Knock-down of PGM1 inhibits cell viability, glycolysis, and oxidative phosphorylation in glioma under low glucose condition via the Myc signaling pathway.

PGM1 is an essential enzyme for glucose metabolism and is involved in cell viability, proliferation, and metabolism. However, the regulatory role of PGMI in glioma progression and the relation between gliomas and PGM1 expression are still unclear. This study aimed to explore the role of PGM1 in glycolysis and oxidative phosphorylation in glioma. Correlation and enrichment analyses of PGM1 in glioma cells were explored in TCGA database and two hospital cohorts. The cell viability, glycolysis, and oxidative phosphorylation were investigated in PGM1 knock-down and overexpression situations. Higher PGM1 expression in glioma patients was associated with a poor survival rate.
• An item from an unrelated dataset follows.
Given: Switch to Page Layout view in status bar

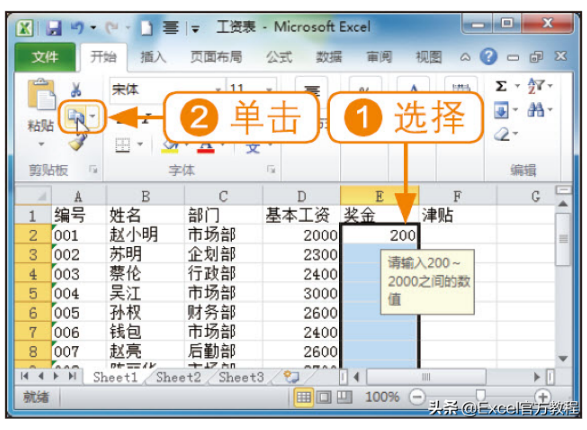Looking at the screenshot, I should [x=324, y=397].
However, knock-down of PGM1 reduced glioma cell viability, glycolysis, and oxidative phosphorylation under low glucose condition. Moreover, it suppressed tumor growth in vivo. On the other hand, PGM1 overexpression promoted glioma cell viability, glycolysis, and oxidative phosphorylation under low glucose condition by a Myc positive feedback loop. Glioma patients with higher PGM1 expression were associated with poor survival rates. Additionally, PGM1 could promote glioma cell viability, glycolysis, and oxidative phosphorylation under low glucose condition via a myc-positive feedback loop, suggesting PGM1 could be a potential therapeutic target for gliomas.